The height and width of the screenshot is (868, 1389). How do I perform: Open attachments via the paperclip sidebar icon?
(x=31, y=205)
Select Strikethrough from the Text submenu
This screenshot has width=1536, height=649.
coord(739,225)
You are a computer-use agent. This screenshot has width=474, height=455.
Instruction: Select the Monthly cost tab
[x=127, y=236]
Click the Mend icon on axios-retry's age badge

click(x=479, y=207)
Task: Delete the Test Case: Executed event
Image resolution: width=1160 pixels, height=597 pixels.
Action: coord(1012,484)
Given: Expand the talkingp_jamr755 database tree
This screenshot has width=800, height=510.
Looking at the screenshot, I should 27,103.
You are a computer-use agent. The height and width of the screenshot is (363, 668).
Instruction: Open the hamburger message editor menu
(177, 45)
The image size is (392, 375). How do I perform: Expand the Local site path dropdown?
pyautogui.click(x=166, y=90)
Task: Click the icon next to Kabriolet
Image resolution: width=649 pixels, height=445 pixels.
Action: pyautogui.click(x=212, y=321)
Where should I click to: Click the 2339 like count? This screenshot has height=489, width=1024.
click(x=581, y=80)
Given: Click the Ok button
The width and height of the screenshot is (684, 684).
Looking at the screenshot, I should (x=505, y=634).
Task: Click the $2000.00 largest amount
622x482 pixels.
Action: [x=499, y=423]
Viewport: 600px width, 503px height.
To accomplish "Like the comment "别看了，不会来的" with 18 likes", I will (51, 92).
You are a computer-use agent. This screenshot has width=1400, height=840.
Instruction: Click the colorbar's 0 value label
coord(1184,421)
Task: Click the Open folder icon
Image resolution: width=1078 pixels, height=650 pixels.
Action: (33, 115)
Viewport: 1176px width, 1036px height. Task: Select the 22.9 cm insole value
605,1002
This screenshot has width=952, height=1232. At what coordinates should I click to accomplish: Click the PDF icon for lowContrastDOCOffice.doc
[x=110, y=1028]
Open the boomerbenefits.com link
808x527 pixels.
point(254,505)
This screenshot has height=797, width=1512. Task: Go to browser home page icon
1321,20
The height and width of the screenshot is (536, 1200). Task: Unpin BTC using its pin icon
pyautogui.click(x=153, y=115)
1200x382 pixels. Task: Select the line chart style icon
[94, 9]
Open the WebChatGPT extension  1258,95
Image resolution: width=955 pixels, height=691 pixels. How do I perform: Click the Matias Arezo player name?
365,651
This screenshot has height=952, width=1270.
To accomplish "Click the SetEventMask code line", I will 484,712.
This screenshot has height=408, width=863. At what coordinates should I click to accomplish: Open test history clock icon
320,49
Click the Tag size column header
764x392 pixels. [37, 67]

◇ ◇ ◇

→ **AIM**:
Reproduce the material above verbatim, line for line.

→ **RESULT OF THE TASK**:
The height and width of the screenshot is (868, 1389). How do I perform: Open attachments via the paperclip sidebar icon?
(x=31, y=205)
Select Strikethrough from the Text submenu
This screenshot has width=1536, height=649.
coord(739,225)
You are a computer-use agent. This screenshot has width=474, height=455.
Instruction: Select the Monthly cost tab
[x=127, y=236]
Click the Mend icon on axios-retry's age badge

click(x=479, y=207)
Task: Delete the Test Case: Executed event
Image resolution: width=1160 pixels, height=597 pixels.
Action: coord(1012,484)
Given: Expand the talkingp_jamr755 database tree
This screenshot has width=800, height=510.
Looking at the screenshot, I should 27,103.
You are a computer-use agent. The height and width of the screenshot is (363, 668).
Instruction: Open the hamburger message editor menu
(177, 45)
The image size is (392, 375). How do I perform: Expand the Local site path dropdown?
pyautogui.click(x=166, y=90)
Task: Click the icon next to Kabriolet
Image resolution: width=649 pixels, height=445 pixels.
Action: pyautogui.click(x=212, y=321)
Where should I click to: Click the 2339 like count? This screenshot has height=489, width=1024.
click(x=581, y=80)
Given: Click the Ok button
The width and height of the screenshot is (684, 684).
Looking at the screenshot, I should (x=505, y=634).
Task: Click the $2000.00 largest amount
622x482 pixels.
Action: [x=499, y=423]
Viewport: 600px width, 503px height.
To accomplish "Like the comment "别看了，不会来的" with 18 likes", I will (51, 92).
You are a computer-use agent. This screenshot has width=1400, height=840.
Instruction: Click the colorbar's 0 value label
coord(1184,421)
Task: Click the Open folder icon
Image resolution: width=1078 pixels, height=650 pixels.
Action: (33, 115)
Viewport: 1176px width, 1036px height. Task: Select the 22.9 cm insole value
605,1002
This screenshot has width=952, height=1232. At what coordinates should I click to accomplish: Click the PDF icon for lowContrastDOCOffice.doc
[x=110, y=1028]
Open the boomerbenefits.com link
808x527 pixels.
point(254,505)
This screenshot has height=797, width=1512. Task: Go to browser home page icon
1321,20
The height and width of the screenshot is (536, 1200). Task: Unpin BTC using its pin icon
pyautogui.click(x=153, y=115)
1200x382 pixels. Task: Select the line chart style icon
[94, 9]
Open the WebChatGPT extension  1258,95
Image resolution: width=955 pixels, height=691 pixels. How do I perform: Click the Matias Arezo player name?
365,651
This screenshot has height=952, width=1270.
To accomplish "Click the SetEventMask code line", I will 484,712.
This screenshot has height=408, width=863. At what coordinates should I click to accomplish: Open test history clock icon
320,49
Click the Tag size column header
764x392 pixels. [37, 67]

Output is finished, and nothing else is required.